Stored items:

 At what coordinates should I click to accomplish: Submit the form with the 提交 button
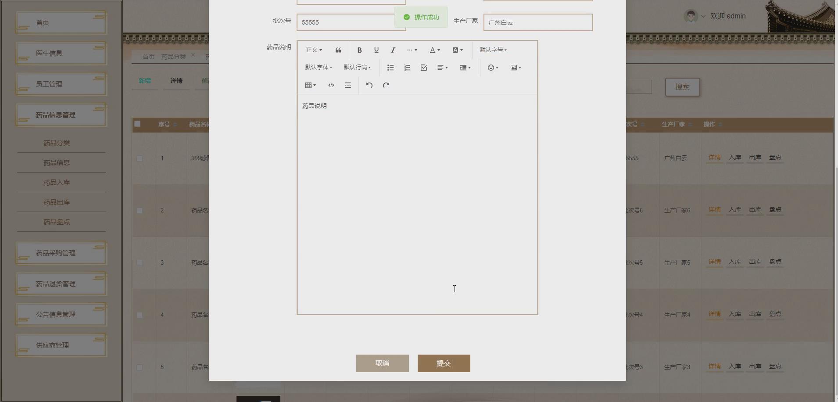coord(444,363)
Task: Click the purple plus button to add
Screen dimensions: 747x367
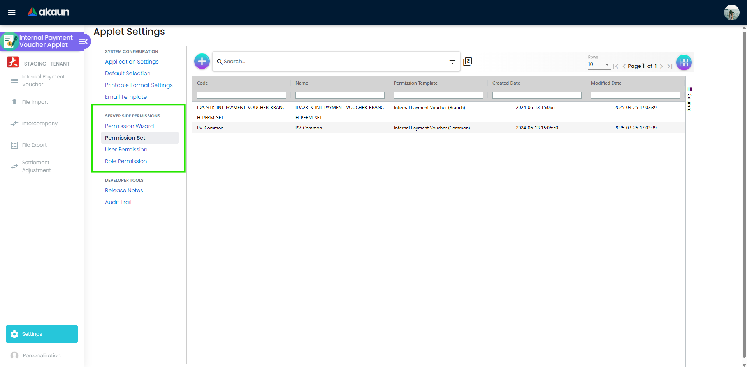Action: pos(202,61)
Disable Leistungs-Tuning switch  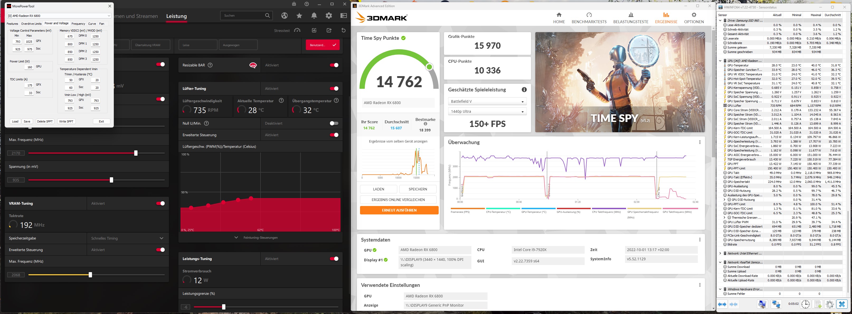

What you have to do: Output a faithful copy of the data, with each picture left out.

Exercise solution:
 At what coordinates should I click to accomplish: Submit the form with the 提交 button
coord(444,363)
Task: Click the purple plus button to add
Screen dimensions: 747x367
Action: pos(202,61)
Disable Leistungs-Tuning switch  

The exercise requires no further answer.